Technology and logistics are moving at a phenomenal pace, yet the work culture at many warehouses is still stuck in the past. Compared to the modern-day office and spotlight on well-being, some warehouses are archaically depressing. Granted, they are industrial hubs and not creative ad agencies, but that doesn’t mean welcoming, stimulating environments should be curbed. The warehouse team is responsible for shifting items from A to B on behalf of global brands, so it’s important they are looked after just as much as the office-based departments at logistical giants and online retailers. That next-day delivery the customer has been promised is partly in the hands of the warehouse employee scanning, swiping and screen tapping for hours on end.
If you’ve not spent time inside, most warehouses are giant hangars that can be freezing cold, boiling hot, noisy and dim, with too much artificial lighting and barely any home comforts. Workers clock on, do their jobs, then clock off, and there can be a significant amount of employee churn. Warehouses need to find a way to foster greater team spirit, collaboration and loyalty. A more comfortable, enjoyable and flexible environment might nudge employees to bond and perform to the best of their ability.
The warehouse floor is busy, and not the place for oversize beanbags, inspiration walls and an Xbox. But what stops these being available elsewhere in the vicinity, giving employees a place to chill out and socialise when on breaks? Warehouse managers could learn a lot from Google or Sky with free or subsidised canteens, clean bright meeting areas, airy spaces and gym facilities. What if warehouses offered free breakfast snacks and fresh coffee pre-shift? I’d say workers would show up in good time, feel valued and perhaps even start their shift earlier, knowing they are receiving perks in return. A decent pre-shift meal could work wonders for all.
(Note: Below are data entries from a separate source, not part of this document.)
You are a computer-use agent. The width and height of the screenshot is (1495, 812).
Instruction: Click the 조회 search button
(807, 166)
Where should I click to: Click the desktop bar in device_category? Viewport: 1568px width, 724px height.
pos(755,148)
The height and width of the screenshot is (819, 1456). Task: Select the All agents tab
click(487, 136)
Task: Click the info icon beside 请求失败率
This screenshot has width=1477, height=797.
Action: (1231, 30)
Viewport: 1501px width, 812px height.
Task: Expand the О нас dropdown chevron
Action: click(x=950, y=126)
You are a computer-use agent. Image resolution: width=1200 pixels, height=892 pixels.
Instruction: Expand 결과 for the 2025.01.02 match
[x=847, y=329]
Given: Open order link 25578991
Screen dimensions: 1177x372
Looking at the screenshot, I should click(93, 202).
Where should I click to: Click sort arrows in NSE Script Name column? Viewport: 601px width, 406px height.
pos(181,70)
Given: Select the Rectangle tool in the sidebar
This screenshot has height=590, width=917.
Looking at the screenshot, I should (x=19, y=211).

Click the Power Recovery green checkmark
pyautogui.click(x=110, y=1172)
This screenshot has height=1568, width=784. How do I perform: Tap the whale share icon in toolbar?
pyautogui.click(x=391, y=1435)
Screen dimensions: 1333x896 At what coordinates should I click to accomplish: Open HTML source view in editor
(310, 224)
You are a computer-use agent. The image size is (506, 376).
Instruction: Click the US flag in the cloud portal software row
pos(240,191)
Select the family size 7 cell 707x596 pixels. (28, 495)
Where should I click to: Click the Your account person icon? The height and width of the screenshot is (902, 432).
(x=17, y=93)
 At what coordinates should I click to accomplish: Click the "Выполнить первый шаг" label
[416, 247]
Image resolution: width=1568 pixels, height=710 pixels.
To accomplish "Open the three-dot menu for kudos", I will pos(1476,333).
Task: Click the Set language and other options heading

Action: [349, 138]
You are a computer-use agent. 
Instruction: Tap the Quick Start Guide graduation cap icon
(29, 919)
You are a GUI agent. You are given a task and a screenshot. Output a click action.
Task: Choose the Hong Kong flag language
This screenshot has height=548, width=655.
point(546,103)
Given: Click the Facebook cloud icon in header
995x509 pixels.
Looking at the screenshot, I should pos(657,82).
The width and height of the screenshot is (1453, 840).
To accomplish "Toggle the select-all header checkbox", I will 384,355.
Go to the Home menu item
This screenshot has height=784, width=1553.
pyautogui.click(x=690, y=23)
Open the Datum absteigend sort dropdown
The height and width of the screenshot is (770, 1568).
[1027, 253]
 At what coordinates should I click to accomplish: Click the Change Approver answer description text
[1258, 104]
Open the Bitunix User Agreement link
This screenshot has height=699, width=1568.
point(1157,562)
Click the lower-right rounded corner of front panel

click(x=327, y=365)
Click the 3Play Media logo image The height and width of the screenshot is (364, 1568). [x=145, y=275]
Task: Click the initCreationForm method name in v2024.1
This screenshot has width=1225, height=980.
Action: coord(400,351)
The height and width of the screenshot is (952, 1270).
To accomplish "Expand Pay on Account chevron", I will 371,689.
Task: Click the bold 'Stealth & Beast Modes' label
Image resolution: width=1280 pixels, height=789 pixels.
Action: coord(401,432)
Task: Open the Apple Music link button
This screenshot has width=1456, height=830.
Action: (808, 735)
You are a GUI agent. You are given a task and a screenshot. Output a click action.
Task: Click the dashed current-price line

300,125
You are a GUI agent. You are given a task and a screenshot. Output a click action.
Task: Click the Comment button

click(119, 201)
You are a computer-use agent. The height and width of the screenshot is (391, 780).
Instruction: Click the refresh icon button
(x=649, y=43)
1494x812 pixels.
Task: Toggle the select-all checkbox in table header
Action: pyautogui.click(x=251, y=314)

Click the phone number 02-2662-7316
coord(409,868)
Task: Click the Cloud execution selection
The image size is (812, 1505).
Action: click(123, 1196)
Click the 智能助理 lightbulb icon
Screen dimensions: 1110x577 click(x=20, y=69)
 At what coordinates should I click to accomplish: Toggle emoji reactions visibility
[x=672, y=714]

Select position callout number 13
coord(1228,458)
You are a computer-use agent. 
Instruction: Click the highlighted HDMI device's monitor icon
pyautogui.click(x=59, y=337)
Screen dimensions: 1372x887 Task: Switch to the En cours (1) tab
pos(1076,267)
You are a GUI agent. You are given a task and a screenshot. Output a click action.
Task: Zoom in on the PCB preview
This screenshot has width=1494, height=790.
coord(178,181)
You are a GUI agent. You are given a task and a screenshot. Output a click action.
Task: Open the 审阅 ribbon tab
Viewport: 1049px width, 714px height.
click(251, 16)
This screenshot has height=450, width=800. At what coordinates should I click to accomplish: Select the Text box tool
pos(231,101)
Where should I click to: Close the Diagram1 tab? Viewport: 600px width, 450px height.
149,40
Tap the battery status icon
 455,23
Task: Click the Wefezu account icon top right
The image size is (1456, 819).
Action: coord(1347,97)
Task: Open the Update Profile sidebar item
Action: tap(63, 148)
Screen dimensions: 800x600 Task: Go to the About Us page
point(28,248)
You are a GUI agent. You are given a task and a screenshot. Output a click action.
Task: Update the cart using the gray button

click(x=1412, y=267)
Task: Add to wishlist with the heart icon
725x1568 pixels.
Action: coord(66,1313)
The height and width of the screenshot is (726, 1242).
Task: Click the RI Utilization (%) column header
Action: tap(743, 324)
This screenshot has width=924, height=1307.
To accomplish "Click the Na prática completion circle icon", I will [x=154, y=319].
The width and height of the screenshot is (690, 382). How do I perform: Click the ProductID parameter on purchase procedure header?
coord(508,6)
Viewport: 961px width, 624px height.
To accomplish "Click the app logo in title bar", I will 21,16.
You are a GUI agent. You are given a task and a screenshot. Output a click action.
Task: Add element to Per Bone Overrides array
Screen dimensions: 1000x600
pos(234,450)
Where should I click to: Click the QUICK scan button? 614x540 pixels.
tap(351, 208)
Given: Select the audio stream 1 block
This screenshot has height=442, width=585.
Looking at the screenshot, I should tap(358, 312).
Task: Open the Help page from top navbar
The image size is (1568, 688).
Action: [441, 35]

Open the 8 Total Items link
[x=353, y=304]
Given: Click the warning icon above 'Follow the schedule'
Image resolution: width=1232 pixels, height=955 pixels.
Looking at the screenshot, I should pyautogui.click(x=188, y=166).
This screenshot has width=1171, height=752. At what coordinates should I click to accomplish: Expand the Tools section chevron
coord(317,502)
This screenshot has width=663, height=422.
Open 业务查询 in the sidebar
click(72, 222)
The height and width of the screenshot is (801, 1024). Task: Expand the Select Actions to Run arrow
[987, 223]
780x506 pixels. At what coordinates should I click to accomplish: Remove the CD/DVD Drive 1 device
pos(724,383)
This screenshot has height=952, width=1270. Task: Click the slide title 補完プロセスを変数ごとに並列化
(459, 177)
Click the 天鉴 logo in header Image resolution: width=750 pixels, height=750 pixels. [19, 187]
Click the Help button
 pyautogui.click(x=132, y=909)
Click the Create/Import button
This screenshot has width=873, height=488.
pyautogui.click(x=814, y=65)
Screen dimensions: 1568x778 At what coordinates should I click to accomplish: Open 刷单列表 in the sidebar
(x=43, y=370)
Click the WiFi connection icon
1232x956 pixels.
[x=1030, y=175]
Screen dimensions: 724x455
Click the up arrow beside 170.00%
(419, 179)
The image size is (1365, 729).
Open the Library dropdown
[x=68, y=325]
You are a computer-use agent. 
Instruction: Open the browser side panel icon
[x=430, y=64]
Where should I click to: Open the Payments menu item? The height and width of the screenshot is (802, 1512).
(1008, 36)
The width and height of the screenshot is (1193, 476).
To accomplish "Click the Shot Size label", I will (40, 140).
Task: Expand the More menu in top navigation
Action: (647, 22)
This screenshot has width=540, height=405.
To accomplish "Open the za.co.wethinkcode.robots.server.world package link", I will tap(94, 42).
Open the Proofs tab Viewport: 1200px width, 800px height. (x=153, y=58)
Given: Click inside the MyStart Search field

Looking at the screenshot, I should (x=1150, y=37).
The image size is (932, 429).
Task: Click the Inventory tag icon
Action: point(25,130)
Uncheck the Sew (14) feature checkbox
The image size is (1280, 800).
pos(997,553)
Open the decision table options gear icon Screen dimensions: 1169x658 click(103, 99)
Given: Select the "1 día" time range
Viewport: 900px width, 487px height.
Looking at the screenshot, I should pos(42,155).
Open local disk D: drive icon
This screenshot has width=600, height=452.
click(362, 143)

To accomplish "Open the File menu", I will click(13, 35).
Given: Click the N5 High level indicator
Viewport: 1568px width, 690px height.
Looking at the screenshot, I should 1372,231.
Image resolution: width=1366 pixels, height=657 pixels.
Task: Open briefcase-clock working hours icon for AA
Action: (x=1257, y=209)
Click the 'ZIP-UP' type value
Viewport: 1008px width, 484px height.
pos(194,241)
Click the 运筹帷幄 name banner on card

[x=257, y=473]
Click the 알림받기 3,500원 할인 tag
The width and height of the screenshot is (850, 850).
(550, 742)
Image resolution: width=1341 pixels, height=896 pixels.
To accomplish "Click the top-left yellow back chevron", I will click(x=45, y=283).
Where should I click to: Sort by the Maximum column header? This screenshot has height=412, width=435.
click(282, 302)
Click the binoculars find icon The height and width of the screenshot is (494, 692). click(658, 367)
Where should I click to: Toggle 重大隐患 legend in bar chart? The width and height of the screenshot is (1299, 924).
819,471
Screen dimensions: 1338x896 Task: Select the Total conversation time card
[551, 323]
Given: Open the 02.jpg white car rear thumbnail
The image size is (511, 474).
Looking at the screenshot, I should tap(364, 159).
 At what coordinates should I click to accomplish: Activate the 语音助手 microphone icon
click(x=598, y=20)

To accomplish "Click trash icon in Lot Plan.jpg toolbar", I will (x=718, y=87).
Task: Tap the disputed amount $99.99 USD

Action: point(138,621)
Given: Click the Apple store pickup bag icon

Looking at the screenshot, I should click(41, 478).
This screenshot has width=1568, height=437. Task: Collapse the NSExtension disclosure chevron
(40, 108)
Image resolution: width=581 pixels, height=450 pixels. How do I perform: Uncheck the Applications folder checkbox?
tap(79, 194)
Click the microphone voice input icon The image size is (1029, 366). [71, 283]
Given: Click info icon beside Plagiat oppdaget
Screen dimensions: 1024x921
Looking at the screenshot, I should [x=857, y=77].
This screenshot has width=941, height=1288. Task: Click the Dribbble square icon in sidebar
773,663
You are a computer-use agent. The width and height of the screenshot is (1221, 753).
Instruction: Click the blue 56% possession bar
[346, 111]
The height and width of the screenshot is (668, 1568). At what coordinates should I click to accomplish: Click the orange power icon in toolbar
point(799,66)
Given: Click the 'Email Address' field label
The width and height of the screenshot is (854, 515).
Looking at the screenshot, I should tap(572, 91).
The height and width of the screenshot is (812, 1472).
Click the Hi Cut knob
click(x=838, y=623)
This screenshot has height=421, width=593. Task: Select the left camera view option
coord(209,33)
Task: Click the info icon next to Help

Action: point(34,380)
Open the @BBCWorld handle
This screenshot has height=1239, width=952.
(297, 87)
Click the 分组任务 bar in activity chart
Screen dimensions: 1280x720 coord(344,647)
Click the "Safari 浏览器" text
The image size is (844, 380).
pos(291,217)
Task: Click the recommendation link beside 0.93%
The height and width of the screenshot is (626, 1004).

When it comes to technology, some warehouses are not keeping up with the times. The next generation of workers who have grown up in a fast-paced digital world will be expecting touch screens, apps, intuitive interfaces and smart devices. If the warehouse technology is slow, unreliable or outdated, they will become despondent and eventually leave, resulting in high staff turnover.
You might question why we should bother investing in warehouse workers…who cares if there is a high turnover of staff? There isn’t really a shortage of labour, right?
Well, for those of us designing and producing high-spec technological devices, these end users are key to our success. Technology is only as good as the people operating it. So even the best device in the world isn’t going to perform if the user has no respect for it, neglects it, fails to report problems, or resorts to cutting corners and manual methods like pen and paper. A dimension measuring device, for example, is expertly designed to calculate remaining volume in a container or vehicle, and someone in some tech enterprise (you perhaps?) has invested significant money, time, research, testing, marketing and sales in getting this product perfected. If the operator doesn’t interpret the data or commands properly, either through apathy or ignorance, then shipping can be delayed, money will be wasted and the product will likely be deemed a failure. A total waste of everyone’s investment.
These end users also provide invaluable insight into the true user experience. Without taking the time to listen to their feedback and ideas, how can you improve the design? It could be something as simple yet unforeseen as a touchscreen that doesn’t work with gloves, a screen that is hard to read with goggles on, an alert that isn’t loud enough due to ear protection worn, or a process that is excessively laborious resulting in short cuts. If, as employees, they feel valued, warehouse workers are surely more likely to offer proactive feedback or report a fault. Whilst product training can help, improving morale nurtures a positive attitude, boosted in part by a welcoming workplace.
So how could you/we motivate warehouse workers more?
Setting targets is one option, but this doesn’t necessarily build teamwork, assure quality or create a conscientious attitude. Inter-warehouse competitions have worked well in my experience, giving individuals goals to work for and reaping rewards as a team. Therefore, a ‘dangling a carrot’ is preferable to threatening with a stick, so to speak.
Some of the benefits that office workers enjoy actually cost very little to the employer but really lift morale, increase productivity, and reduce lethargy, absenteeism and sickness. What about a complimentary coffee bar, an on-site yoga class or visiting physio/chiropractor? All that physical work in the warehouse can take its toll, and these holistic therapies could help prevent injury or sickness.
With the right investment, the modernised warehouse could become a powerhouse!